Patrícia Sousa Patrícia Sousa

Promover a literacia ambiental da qualidade do ar e do ruído é o objectivo da Associação Portuguesa de Educação Ambiental. Escola Básica de Palmeira foi convidada a participar no projecto.

A Escola Básica de Palmeira estabeleceu uma parceria com a ASPEA (Associação Portuguesa de Educação Ambiental) para o desenvolvimento do projecto MAPeAR (Mapeamento ambiental colaborativo da qualidade do ar e ruído), financiado pelo Fundo Ambiental 2020. “O projecto tem como objectivo principal promover a literacia ambiental da qualidade do ar e do ruído”, explicou uma das professoras responsáveis, Lurdes Pereira, adiantando que estão envolvidos alunos de duas turmas, uma de 8.º e outra de 9.º anos.
As actividades de Educação Ambiental do projecto estão a ser realizadas a partir de uma capacitação de professores e estudantes em escolas do 3.º ciclo do ensino básico e secundário, inseridas nas regiões com núcleos da ASPEA (Aveiro, Braga, Bragança, Lisboa, Viseu, Açores), nas temáticas qualidade de ar e ruído.
“Através da utilização de instrumentos de medição e de ferramentas digitais, os alunos irão fazer a monitorização e mapeamento de dados relativos ao ar e ruído numa zona envolvente da escola”, explicou a professora de Ciências.
A também coordenadora do programa Eco-Escolas referiu que, posteriormente, “os alunos farão a análise e diagnóstico dos resultados e, com uma atitude crítica e proactiva, irão propor e disseminar boas práticas para a melhoria da qualidade do ar e do ruído”.
De destacar que o projecto faz uso de tecnologias open source de monitorização de concentrações de gases, partículas e ruído na imediação das escolas e em pontos estratégicos das localidades, nomeadamente no centro das cidades, nos percursos a pé de casa para a escola e nos parques e zonas verdes da cidade.
“Definimos o percurso perto da escola com diferentes realidades para ver as diferenças. Trata-se de um trabalho em rede e os dados serão depois analisados e enviados para a Universidade de Coimbra, que é parceira deste projecto inovador”, contou ainda a professora, que conta com outra professora de Ciências na orientação deste projecto na escola.

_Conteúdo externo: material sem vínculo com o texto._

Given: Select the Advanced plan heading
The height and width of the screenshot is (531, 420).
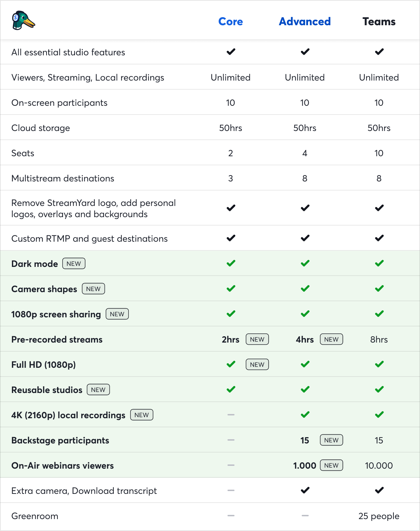Looking at the screenshot, I should [x=305, y=22].
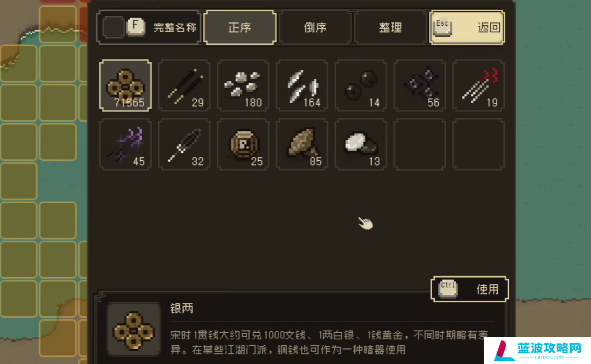This screenshot has width=591, height=364.
Task: Switch to 倒序 descending sort tab
Action: pos(315,27)
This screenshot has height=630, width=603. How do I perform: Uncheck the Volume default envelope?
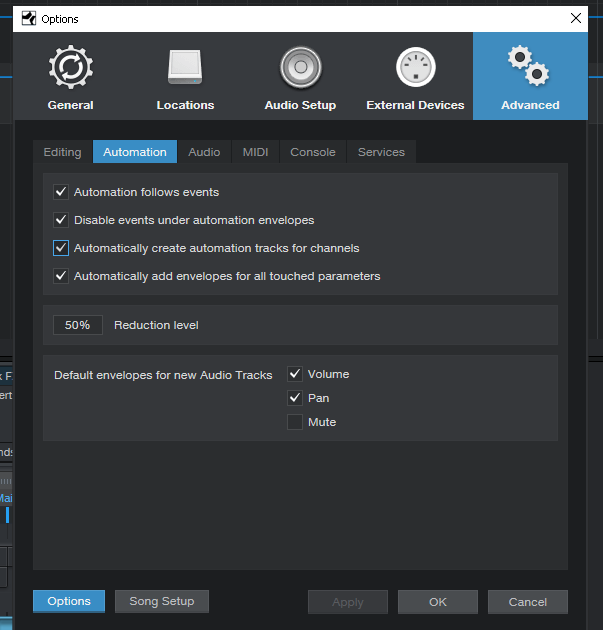click(x=295, y=374)
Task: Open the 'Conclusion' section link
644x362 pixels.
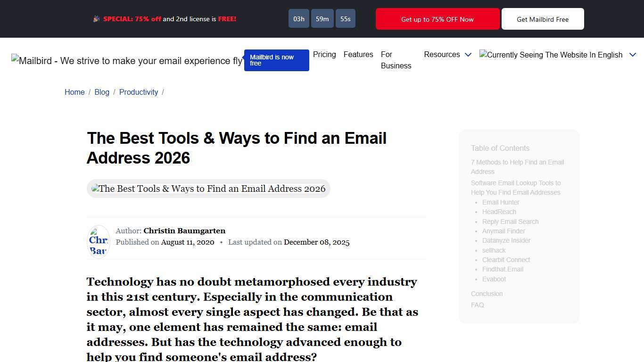Action: click(487, 294)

“Este projecto acaba por ser muito exigente, porque implica duas medições diárias para se fazerem e não temos assim tantos alunos disponíveis para integrar o projecto”, confidenciou ainda a professora, referindo que os aparelhos disponibilizados vão ficar na escola para se continuar a fazer esta medição.
Os dados recolhidos, tanto através das campanhas de monitorização, como a partir de técnicas de cartografia colaborativa, irão alimentar uma plataforma on-line interactiva com ferramentas como geovisualizador, dashboards e storymaps, que permitirá diagnosticar, analisar e disseminar os resultados, contribuindo para a construção da literacia socioambiental tanto dos formadores e professores como dos estudantes, familiares, e organizações que estarão envolvidas neste projecto.
Partindo dos resultados obtidos, um manual sobre qualidade do ar e ruído será elaborado, que estará disponível no micro-site do projecto, dentro da página web da ASPEA.
No final do próximo mês de Novembro, será organizado um Seminário Nacional de Jovens, no qual serão apresentados os resultados do mesmo, a partir da apresentação de trabalhos realizados pelos alunos e professores.
Entretanto, será também elaborado um documento de propostas de políticas públicas com recomendações e medidas, direc- cionadas aos órgãos do poder local e central, com base nos resultados e estudos elaborados pela comunidade educativa sobre a gestão ambiental da qualidade do ar e ruído, que será divulgado através dos meios de comunicação social e entregue aos decisores políticos e respectivas organizações.